Career break tidak selalu berarti harus menarik diri dari dunia profesional. Di masa jeda ini, relasi kerja justru masih bisa dirawat dengan cara yang ringan, tulus, dan tidak terasa seperti sedang meminta bantuan.
Kuncinya ada pada cara menjaga kehadiran yang wajar. Komunikasi yang relevan dan tidak memaksa sering kali lebih efektif dibanding pendekatan yang terlalu formal atau terlihat dibuat-buat.

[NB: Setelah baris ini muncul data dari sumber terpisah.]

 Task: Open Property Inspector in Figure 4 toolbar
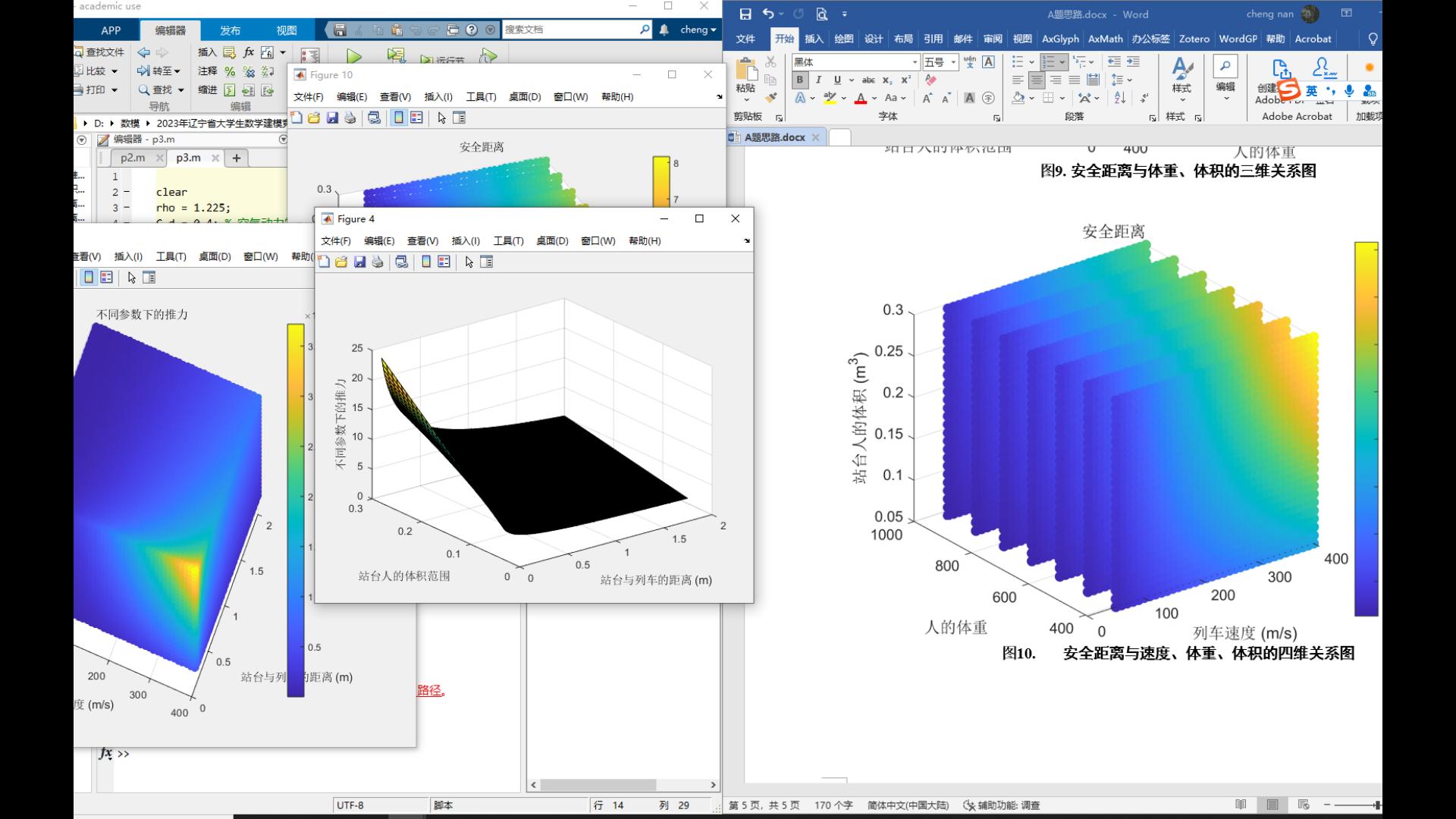(x=487, y=262)
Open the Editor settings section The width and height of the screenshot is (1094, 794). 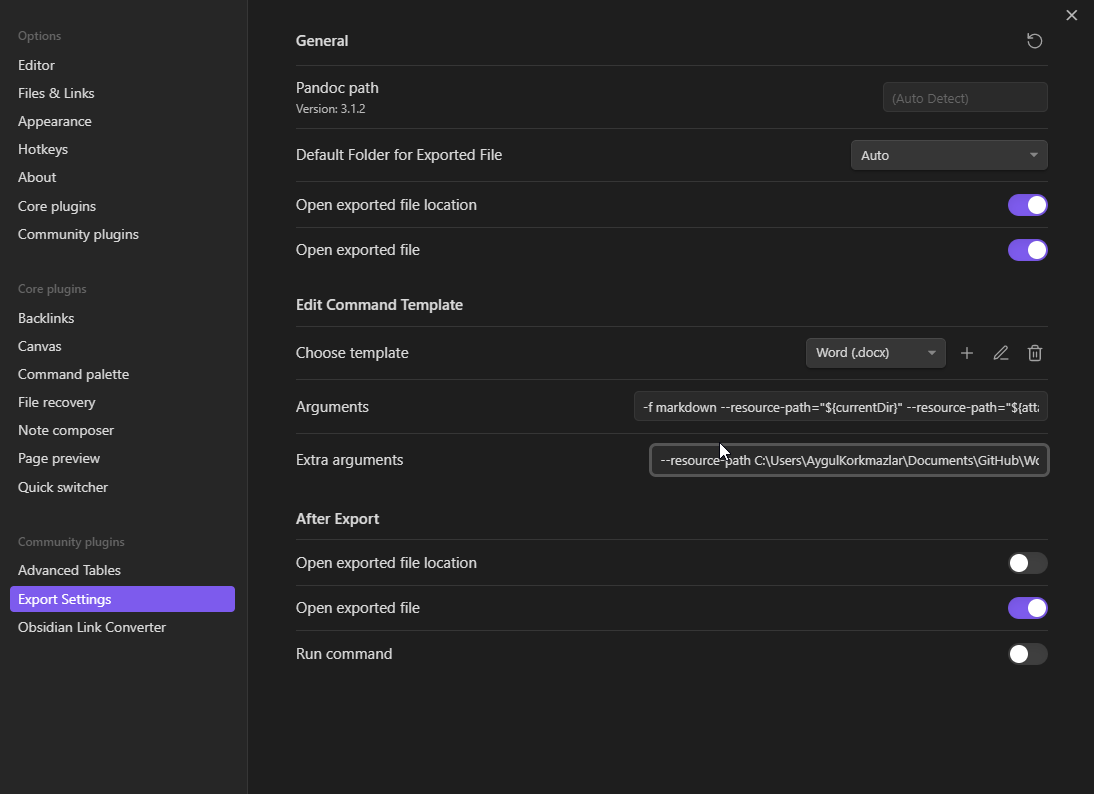click(x=37, y=65)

Salah satu langkah yang paling sederhana adalah kembali hadir secara perlahan di ruang profesional. Tidak perlu langsung aktif besar-besaran di media sosial profesional, karena komentar kecil atau berbagi insight singkat sudah cukup untuk menunjukkan minat dan sudut pandang.

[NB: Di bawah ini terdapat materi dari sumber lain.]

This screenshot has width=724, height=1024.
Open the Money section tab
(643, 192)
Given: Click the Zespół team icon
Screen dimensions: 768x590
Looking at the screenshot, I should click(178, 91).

Interaksi seperti itu biasanya terasa lebih natural. Banyak koneksi juga lebih mudah merespons ketika pendekatan yang muncul terlihat autentik, bukan sekadar upaya membangun citra.
Pilih ruang yang memang terasa cocok
Menghadiri acara yang sesuai minat dapat membuat networking terasa lebih mudah dijalani. Saat seseorang datang ke acara yang benar-benar nyambung dengan keresahan atau ketertarikan pribadi, obrolan cenderung mengalir lebih ringan.

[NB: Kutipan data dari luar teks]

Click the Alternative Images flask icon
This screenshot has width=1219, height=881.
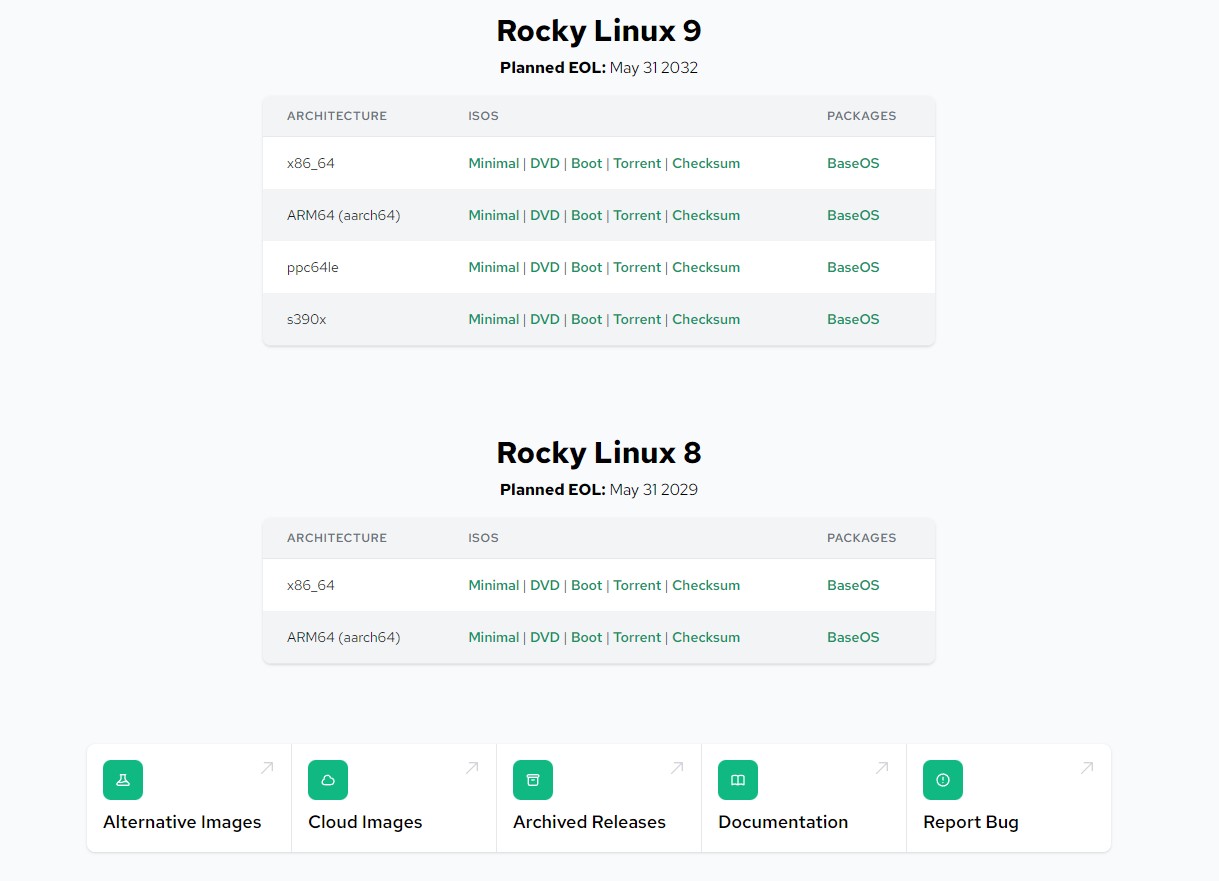point(123,780)
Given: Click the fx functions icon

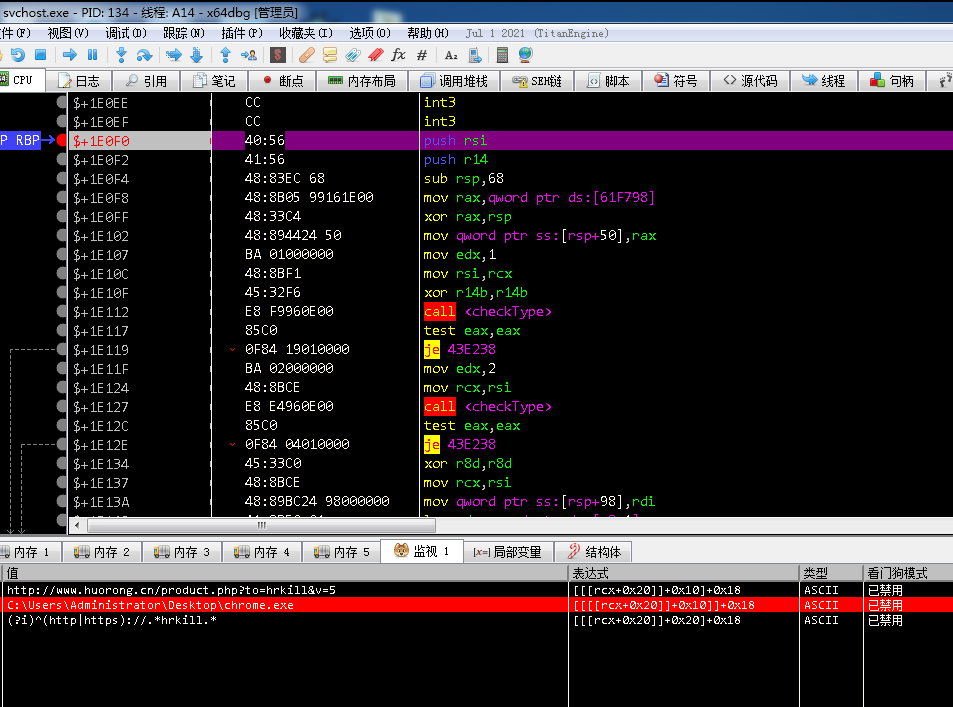Looking at the screenshot, I should tap(398, 55).
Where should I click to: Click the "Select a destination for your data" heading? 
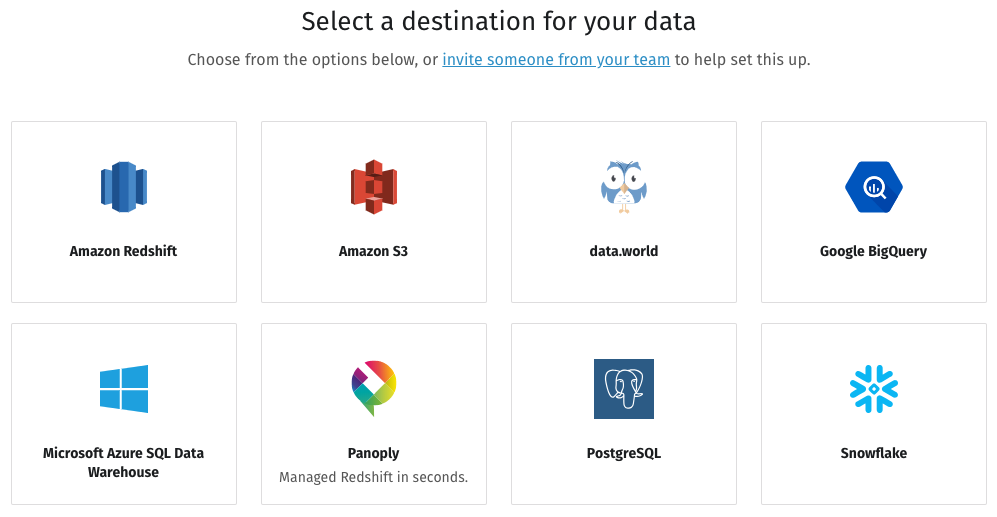pyautogui.click(x=498, y=21)
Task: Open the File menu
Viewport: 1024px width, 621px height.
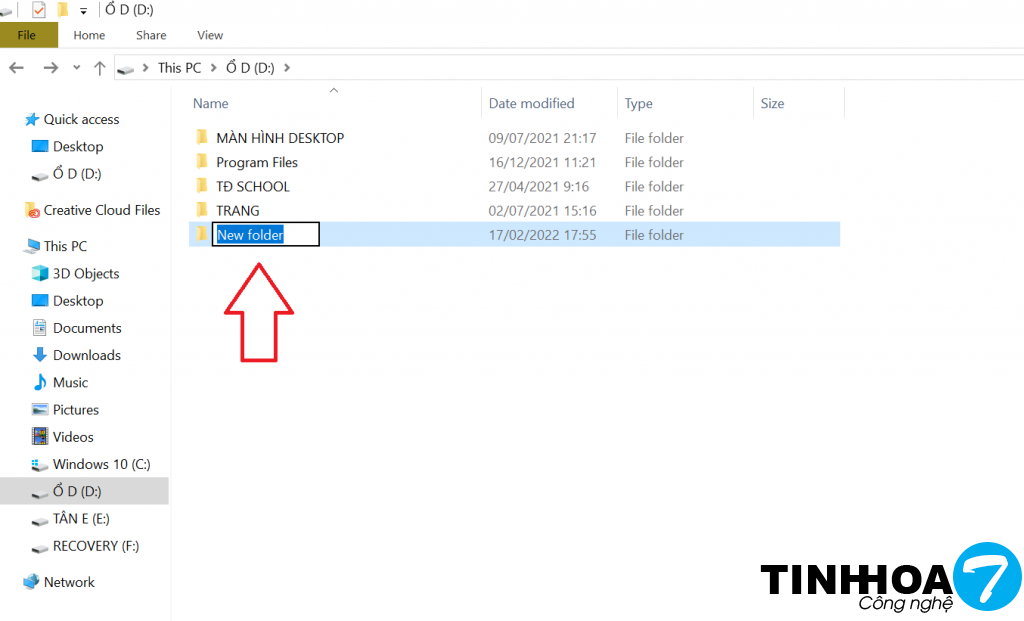Action: click(27, 35)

Situasi ini berbeda dengan acara yang dihadiri hanya demi menambah koneksi sebanyak mungkin. Fokus yang bergeser ke upaya terlihat menarik sering membuat percakapan menjadi kaku dan melelahkan.
Komunitas kecil juga bisa menjadi pilihan yang lebih nyaman. Lingkungan seperti ini memberi ruang untuk bertukar cerita tanpa tekanan berlebihan, sekaligus membantu orang mengenali kecocokan cara pikir dengan lebih cepat.
Obrolan yang lebih personal di komunitas kecil sering terasa lebih bertahan lama. Dibanding percakapan formal yang serba cepat, relasi semacam ini biasanya tumbuh lewat percakapan yang lebih manusiawi.
Hubungi lagi koneksi lama
Career break juga tidak perlu memutus hubungan dengan rekan lama. Menghubungi mantan rekan kerja bisa dimulai dari percakapan ringan tentang kabar terbaru atau pengalaman masing-masing.
Cara ini membantu hubungan tetap hidup tanpa memberi kesan datang hanya saat ada kebutuhan. Banyak orang merasa lebih nyaman memulai dari obrolan sederhana daripada langsung masuk ke permintaan tertentu.
Hubungan profesional memang tidak harus selalu lahir dari kepentingan langsung. Jika komunikasinya terasa tulus, relasi bisa tetap berjalan meski sedang tidak berada dalam ritme kerja yang sama.
Manfaatkan jeda untuk memberi nilai
Masa jeda juga bisa dipakai untuk membantu orang lain dalam hal kecil. Memberi masukan soal CV, berbagi informasi lowongan, atau mendengarkan cerita teman dapat membuka koneksi baru secara alami.
Bentuk dukungan seperti ini sering meninggalkan kesan yang hangat. Saat seseorang mengingat bantuan yang pernah diterima, hubungan yang terbentuk biasanya terasa lebih kuat dan lebih akrab.
Pendekatan semacam itu menunjukkan bahwa networking tidak selalu harus dimulai dari kebutuhan pribadi. Relasi profesional justru sering tumbuh dari interaksi kecil yang terasa tulus dan saling menguatkan.
Pada akhirnya, career break bisa menjadi waktu untuk lebih selektif melihat relasi mana yang layak dijaga. Dari situ, koneksi yang benar-benar memberi nilai dalam hidup dan pekerjaan akan lebih mudah dikenali dan dirawat.